What the task asks: Beginning at the line containing "The height and", give again every line through the end of the data, unchanged and with both ends included. Drop any pictures.

Material provided Block Start

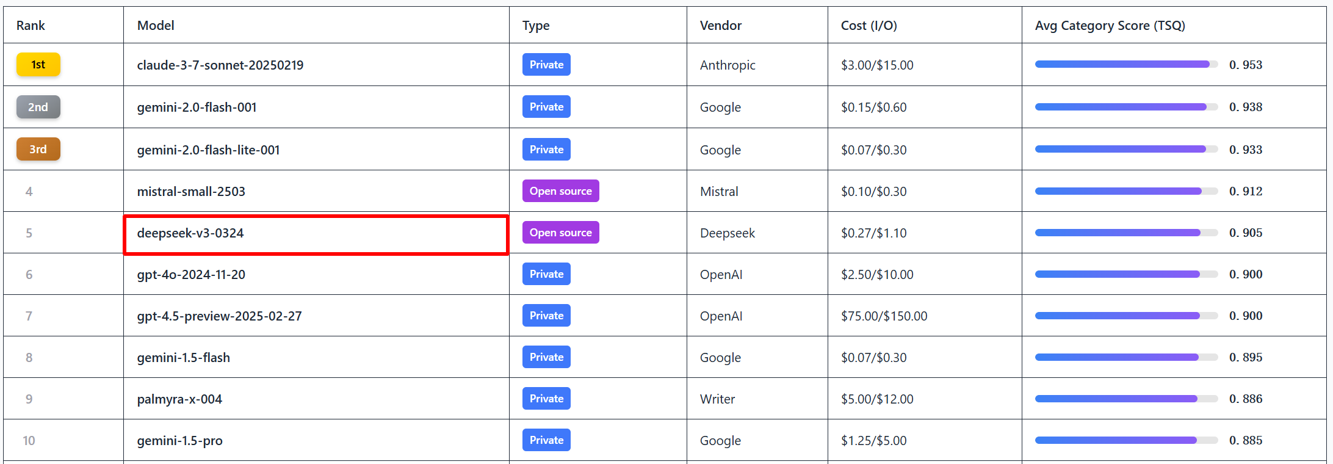Sort by the Rank column header
This screenshot has height=464, width=1333.
point(31,26)
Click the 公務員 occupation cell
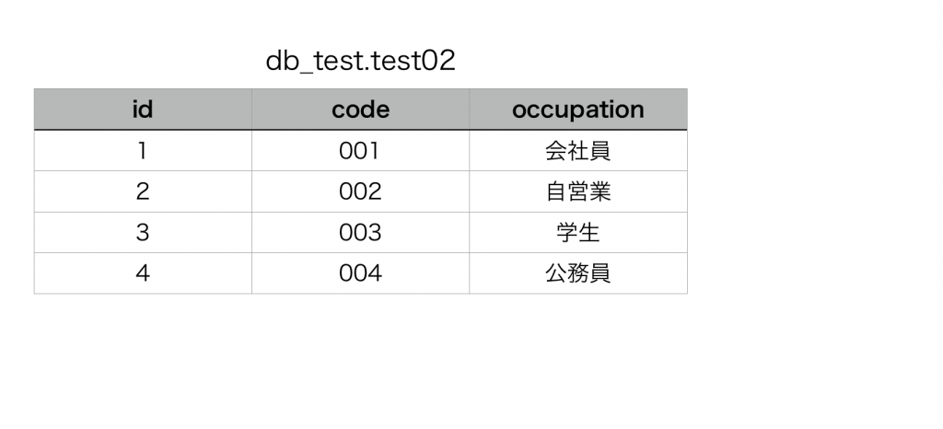Screen dimensions: 943x429 pyautogui.click(x=577, y=273)
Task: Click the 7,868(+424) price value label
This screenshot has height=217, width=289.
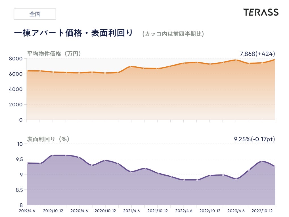Action: tap(257, 54)
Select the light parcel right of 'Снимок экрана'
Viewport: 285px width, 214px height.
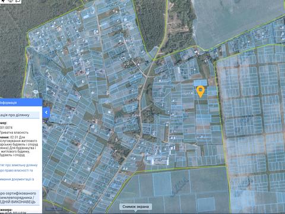(206, 204)
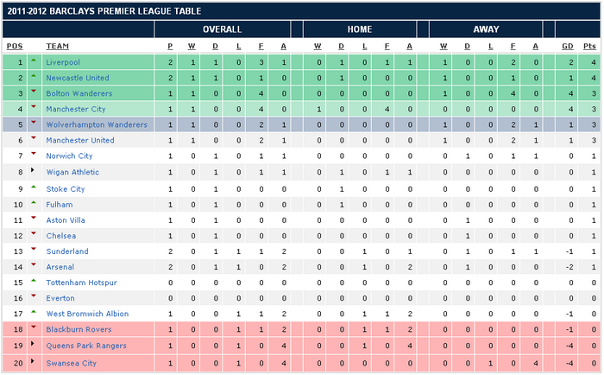Click the red down arrow beside Bolton Wanderers

click(x=34, y=92)
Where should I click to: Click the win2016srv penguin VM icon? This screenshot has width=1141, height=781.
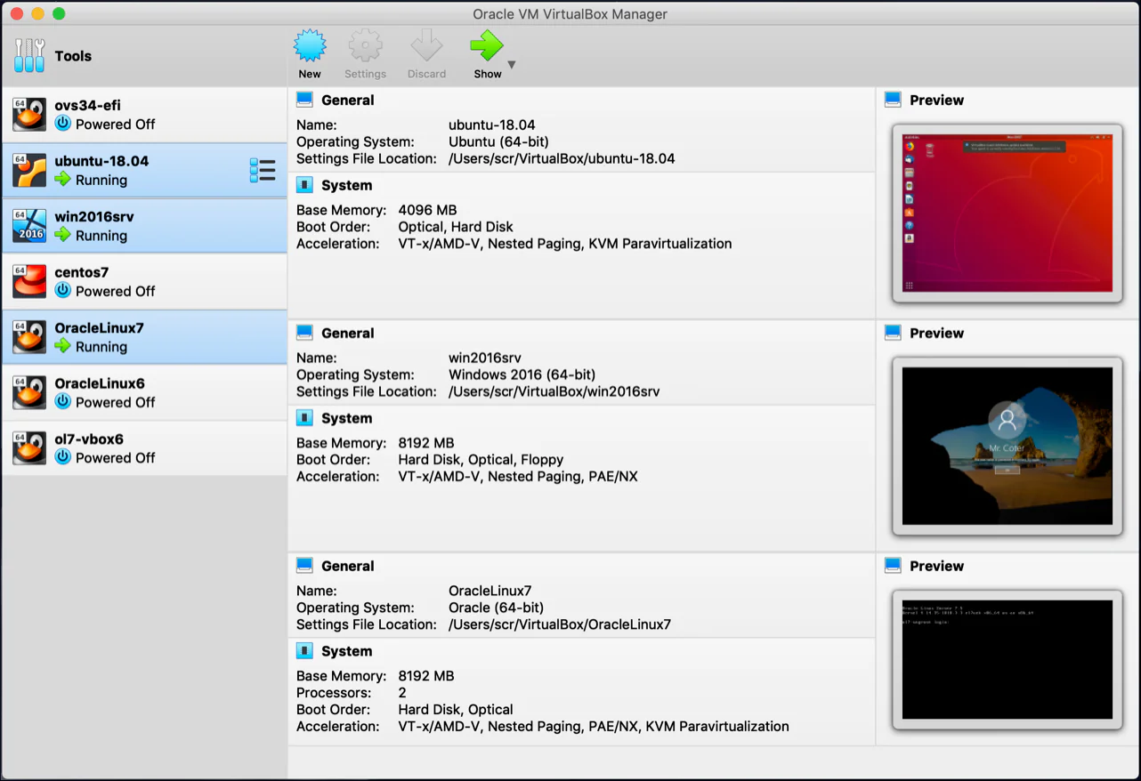(x=29, y=225)
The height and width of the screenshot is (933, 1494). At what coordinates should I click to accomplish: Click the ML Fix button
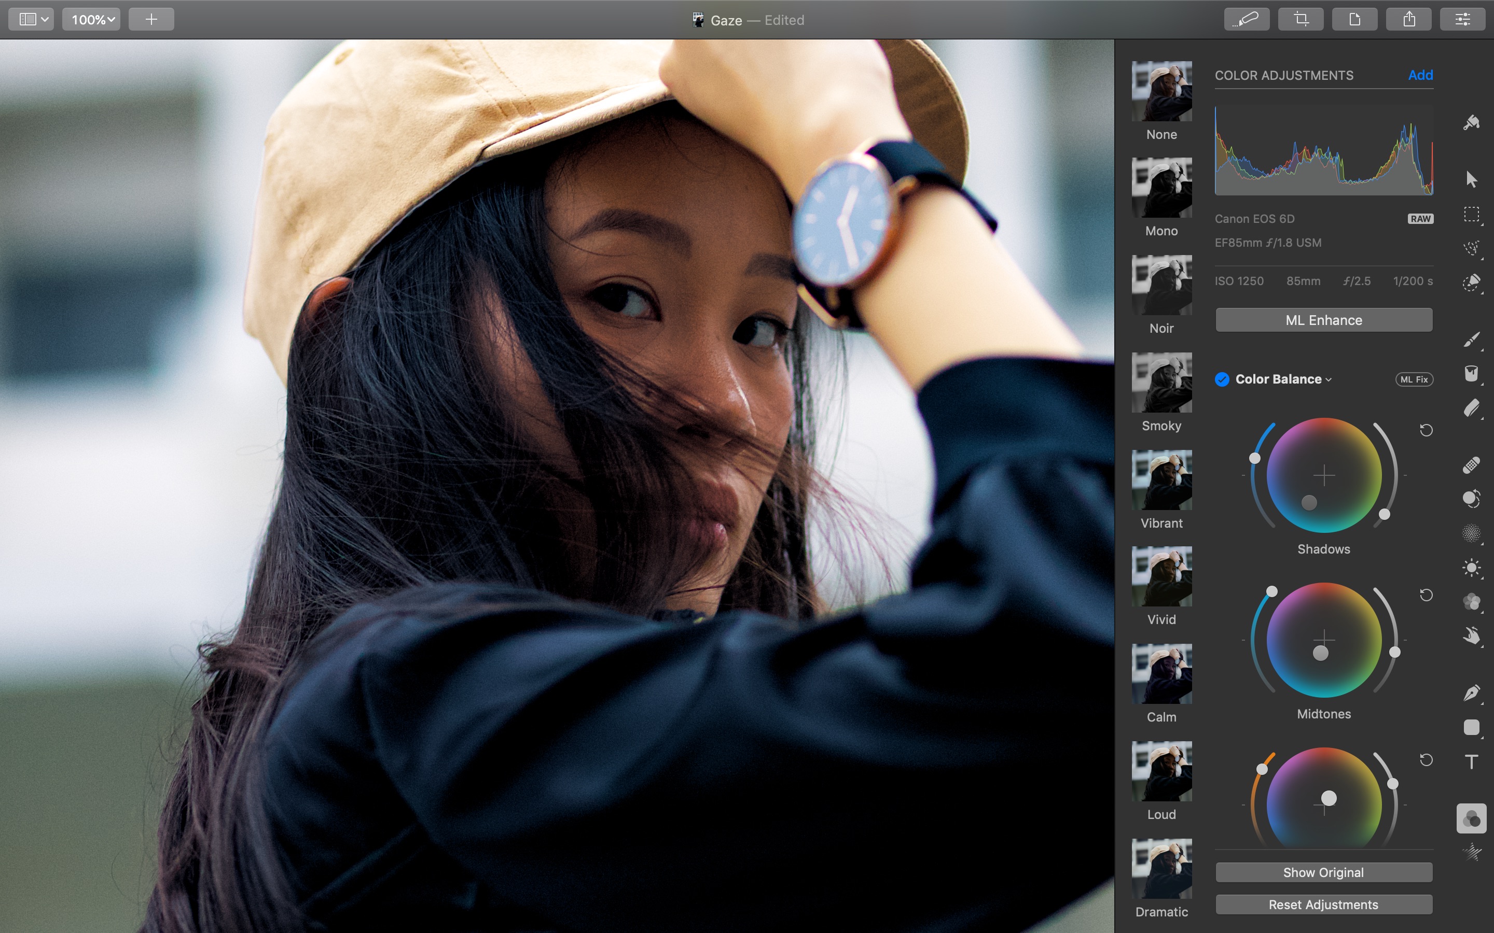(x=1413, y=379)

Material provided Block End

Written solution:
The height and width of the screenshot is (933, 1494). At what coordinates should I click to accomplish: Click the ML Fix button
(x=1413, y=379)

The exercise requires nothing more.